The present study included 6 Mexican strains, isolated from 1998 to 2012, most of which were isolated from clinical cases [15], and 3 strains that were isolated in American countries from 1996 to 2007. Differences were found between the numbers of new genes and new gene families, shared proteins, and phylogenetic relatedness (Figs. 14); however, the homology among predicted amino acids ranged from 79.6 to 97.8% (Fig. 3), which indicated that these strains are closely related genetically. Based on the genome analysis (Fig. 1), American O3:K6 strains presented new genes and new families of genes, which were not detected in the reference genome of the strain RIMD 2210633; most of these differences were associated with genes that have been classified as hypothetical proteins, with unknown function or with genes that are not necessary for infection.

- _PROBLEMS TO WORK ON_
[A] In the passage on the Mexican and American strains, substitute "recovered" for every "isolated" in the stretch from "The present study" through "necessary for infection.".
[B] List every year mentioned in the passage on the Mexican and American strains.
[C] In the passage on the Mexican and American strains, what range did the homology among predicted amino acids span?
You won't need the listing to do this.

- _INPUT DATA_
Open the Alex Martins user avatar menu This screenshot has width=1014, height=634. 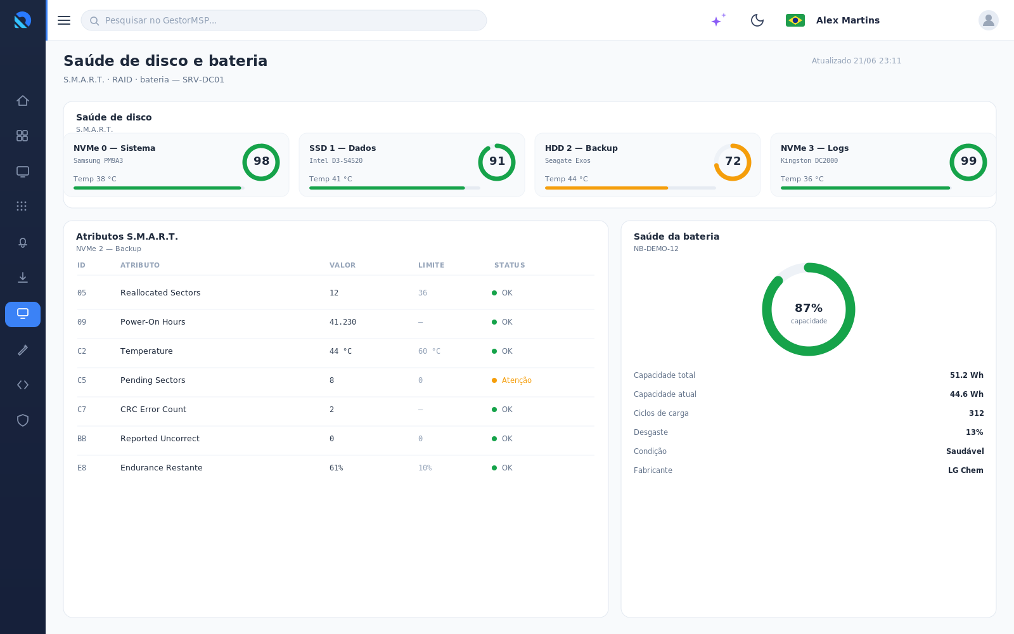[989, 20]
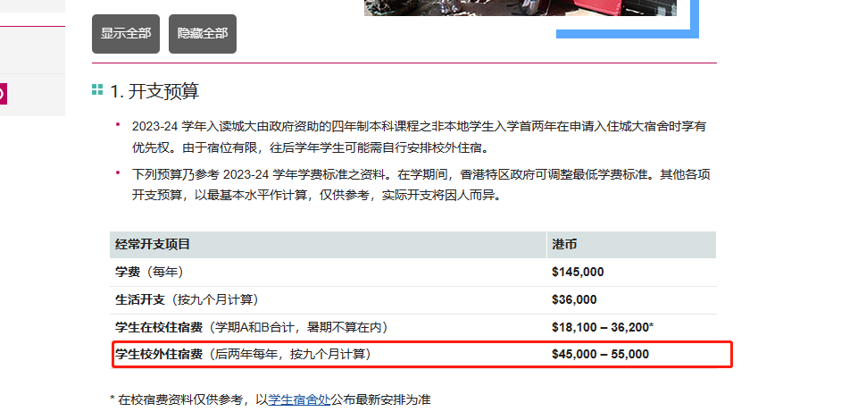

- _ANSWERS BY ITEM_
[A]
The present study included 6 Mexican strains, recovered from 1998 to 2012, most of which were recovered from clinical cases [15], and 3 strains that were recovered in American countries from 1996 to 2007. Differences were found between the numbers of new genes and new gene families, shared proteins, and phylogenetic relatedness (Figs. 14); however, the homology among predicted amino acids ranged from 79.6 to 97.8% (Fig. 3), which indicated that these strains are closely related genetically. Based on the genome analysis (Fig. 1), American O3:K6 strains presented new genes and new families of genes, which were not detected in the reference genome of the strain RIMD 2210633; most of these differences were associated with genes that have been classified as hypothetical proteins, with unknown function or with genes that are not necessary for infection.

[B] 1998, 2012, 1996, 2007

[C] From 79.6 to 97.8%.